Regularization (Ridge, Lasso, ElasticNet): Linear Regression

Machine Learning Interview Guide for Top Tech Roles (2025)

Linear Regression: Complete Interview Guide for Interviews

6 min read 1171 words

🎯 Core Idea

Regularization adds a penalty to the loss to control model complexity, prevent overfitting, and (depending on the penalty) shrink coefficients or force them to zero.

Ridge (L2) penalizes the squared magnitude of coefficients → shrinks coefficients smoothly.
Lasso (L1) penalizes the absolute magnitude → can produce exact zeros (sparse models).
ElasticNet mixes L1 and L2 to combine sparsity with stability for correlated features.

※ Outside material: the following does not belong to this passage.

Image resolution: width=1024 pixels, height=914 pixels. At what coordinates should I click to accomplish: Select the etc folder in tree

🌱 Intuition & Real-World Analogy

Think of fitting a model as balancing two forces: fit-to-data vs. model simplicity. Regularization is the “simplicity” spring pulling coefficients toward zero.
Analogy 1 — Packing light for travel: Without constraints you pack everything (overfit). Ridge says “pack lighter (reduce sizes of many items)”. Lasso says “only take a few essential items — throw out some completely” (sparsity). ElasticNet: “throw out some items and compress the rest” (sparsity + shrinkage).
Analogy 2 — Gardening with a fence: The fence (penalty) limits how far plants (coefficients) can grow; L2 lowers all plant heights, L1 removes weaker plants completely.

📐 Mathematical Foundation

Problem setup (ordinary least squares baseline)

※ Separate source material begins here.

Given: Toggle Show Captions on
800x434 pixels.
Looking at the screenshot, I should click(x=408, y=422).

Given data $X \in \mathbb{R}^{n\times p}$, response $y\in\mathbb{R}^n$, coefficients $\beta\in\mathbb{R}^p$. OLS minimizes:

$$ \mathcal{L}_{\text{OLS}}(\beta)=\frac{1}{2n}\|y-X\beta\|_2^2. $$

(Scaling factor $1/(2n)$ convenient for derivatives; some texts use $1/2$ or no factor.)

Ridge (L2)

Penalty: $\lambda|\beta|2^2 = \lambda\sum{j=1}^p \beta_j^2$.

Objective:

$$ \boxed{\;\mathcal{L}_{\text{Ridge}}(\beta) = \frac{1}{2n}\|y-X\beta\|_2^2 + \lambda \|\beta\|_2^2\;} $$

Closed-form solution:

$$ \hat\beta_{\text{ridge}} = (X^\top X + 2n\lambda I)^{-1} X^\top y. $$

(If objective uses $\lambda |\beta|_2^2$ with $1/(2n)$ loss, the $2n$ appears in the formula. Different conventions shift constants.)

Bayesian view: equivalent to Gaussian prior $\beta_j \sim \mathcal{N}(0,\sigma^2_\beta)$.

Terms explained

$\lambda\ge0$: regularization strength (hyperparameter). Larger $\lambda$ → more shrinkage.
$I$: identity matrix; adds stability to invert $X^\top X$.

Lasso (L1)

Penalty: $\lambda|\beta|1 = \lambda\sum{j=1}^p |\beta_j|$.

Objective:

$$ \boxed{\;\mathcal{L}_{\text{Lasso}}(\beta) = \frac{1}{2n}\|y-X\beta\|_2^2 + \lambda \|\beta\|_1\;} $$

No closed-form in general. Solutions often computed by coordinate descent, LARS, or proximal methods.
Bayesian view: Laplace (double-exponential) prior on coefficients $\Rightarrow$ L1-like posterior mode.

Why L1 gives sparsity (intuition) L1 penalty has kinks at zero (nondifferentiable) — the optimization “prefers” to set small coefficients exactly to zero to reduce penalty without much increase in data loss.

ElasticNet

Mix of L1 and L2:

$$ \boxed{\;\mathcal{L}_{\text{EN}}(\beta) = \frac{1}{2n}\|y-X\beta\|_2^2 + \lambda\left(\alpha\|\beta\|_1 + \tfrac{1-\alpha}{2}\|\beta\|_2^2\right)\;} $$

$\lambda\ge0$: overall penalty strength.
$\alpha\in[0,1]$: mixing parameter. $\alpha=1$ → Lasso; $\alpha=0$ → Ridge.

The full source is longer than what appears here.